**Question:** 17-OH progesterone level in congenital adrenal hyperplasia in a 1-year-old child (in ng/dl)

**Core Concept:**
Congenital adrenal hyperplasia (CAH) is a group of autosomal recessive genetic disorders affecting the adrenal glands. In these conditions, the adrenal glands produce increased amounts of androgens and cortisol due to deficient action of specific enzymes involved in cortisol and aldosterone biosynthesis. 17-hydroxyprogesterone (17-OHP) is a hormone that can be measured to diagnose and monitor CAH.

**Why the Correct Answer is Right:**
In a 1-year-old child with suspected CAH, a raised 17-OHP level indicates impaired 21-hydroxylase enzyme function, as this enzyme is involved in cortisol biosynthesis and is deficient in CAH. A level of 17-OHP greater than 10 ng/dL is considered diagnostic for CAH. In this case, the correct answer is **D**, as the 17-OHP level in a 1-year-old child with CAH would typically be elevated.

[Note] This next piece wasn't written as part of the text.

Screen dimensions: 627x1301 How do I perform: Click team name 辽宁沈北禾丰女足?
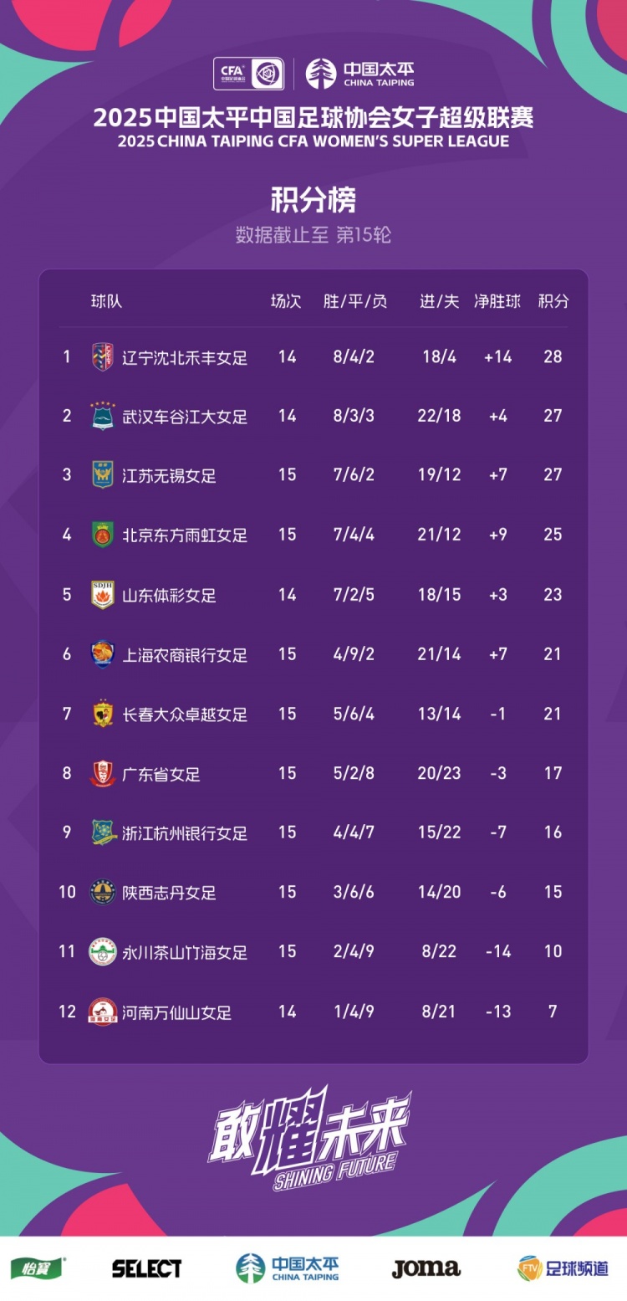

**Why Each Wrong Option is Incorrect:**

A. 17-OHP level is expected to be normal in a healthy 1-year-old child and can be influenced by various factors, making it unreliable as a diagnostic marker.

B. Although a raised 17-OHP level indicates CAH, the levels can be influenced by factors such as stress, illness, or medications, making it unreliable as a definitive diagnostic tool.

C. A decreased level of 17-OHP is expected in a 1-year-old child with CAH, contradicting the typical finding of elevated levels in this condition.

**Clinical Pearl:**
The diagnosis of CAH in a 1-year-old child is based on a combination of clinical features, genetic testing, and hormonal profiles, including elevated 17-OHP levels. A single elevated 17-OHP level may not be definitive in making the diagnosis, as other factors can affect the hormone levels. Confirmation is usually achieved through genetic testing and clinical correlation, including the typical clinical features of CAH.